With all of this in mind, I’ve compiled a list of seven resolutions I believe all CAD/BIM managers should challenge their self to embody in some way. None of us will ever be perfect, but I believe the principles represented by these resolutions only stand to make us better at the job we do with each passing day.
Resolution 1: Don’t be Judgmental
Several years ago, I worked with a CAD manager who said to me, and this is a direct quote, “users are idiots.” Given my own CAD management battle stories, I did not think much of the comment at the moment. It was not until I began working with the users he supported that I came to appreciate the full scope of the seemingly inconsequential comment. Working with these so-called “idiot” users myself, it was apparent to me the users shared a similar unfavorable opinion of the CAD manager himself.

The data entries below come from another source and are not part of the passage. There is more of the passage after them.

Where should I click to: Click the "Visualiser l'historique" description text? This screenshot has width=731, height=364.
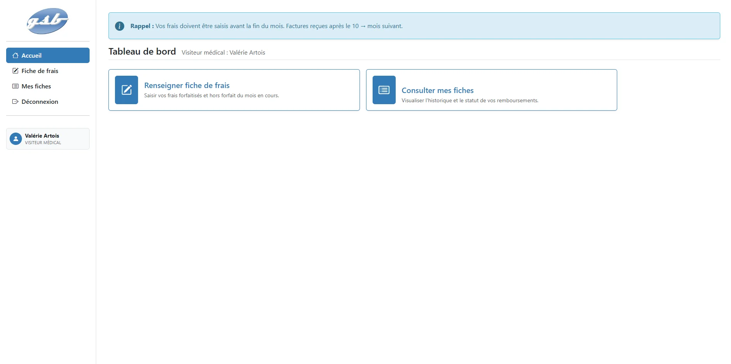pos(470,101)
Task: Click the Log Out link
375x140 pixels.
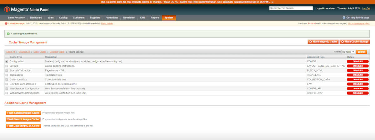Action: [x=366, y=8]
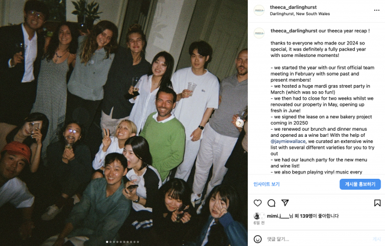
Task: Open Darlinghurst, New South Wales location
Action: pyautogui.click(x=300, y=14)
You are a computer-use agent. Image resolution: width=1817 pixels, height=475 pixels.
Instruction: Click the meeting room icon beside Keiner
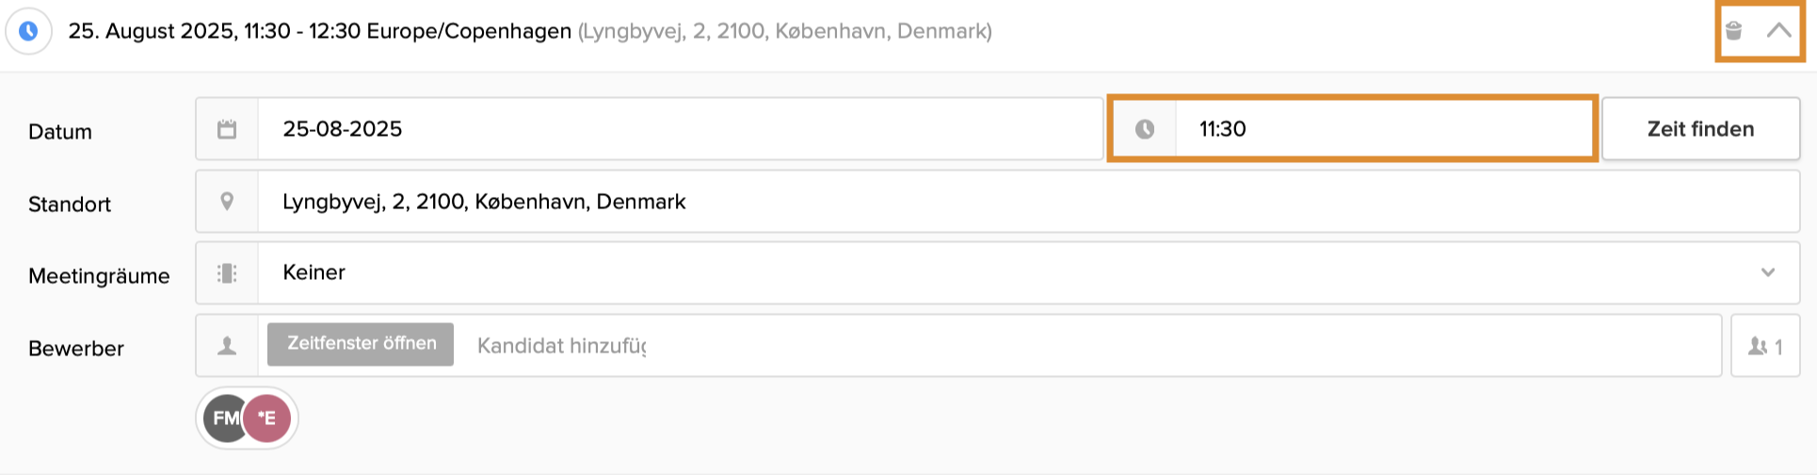click(227, 273)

Though an extreme example, the CAD manager had metaphorically shouted from the hilltops what he thought of the users he supported. That judgment was reciprocated by the users their self, and as you might imagine fostered an incredibly counterproductive environment where neither party felt supported by the other. Because of this dynamic, knowing they were being judged at every turn, users evolved to sharing only the bare minimum with the CAD manager. Accurate and complete information is the lifeblood of an effective CAD manager. While it is not necessary to be personal friends with every user you support, it is critical every user is comfortable coming to you, and a mutual respect between user and CAD manager maintained.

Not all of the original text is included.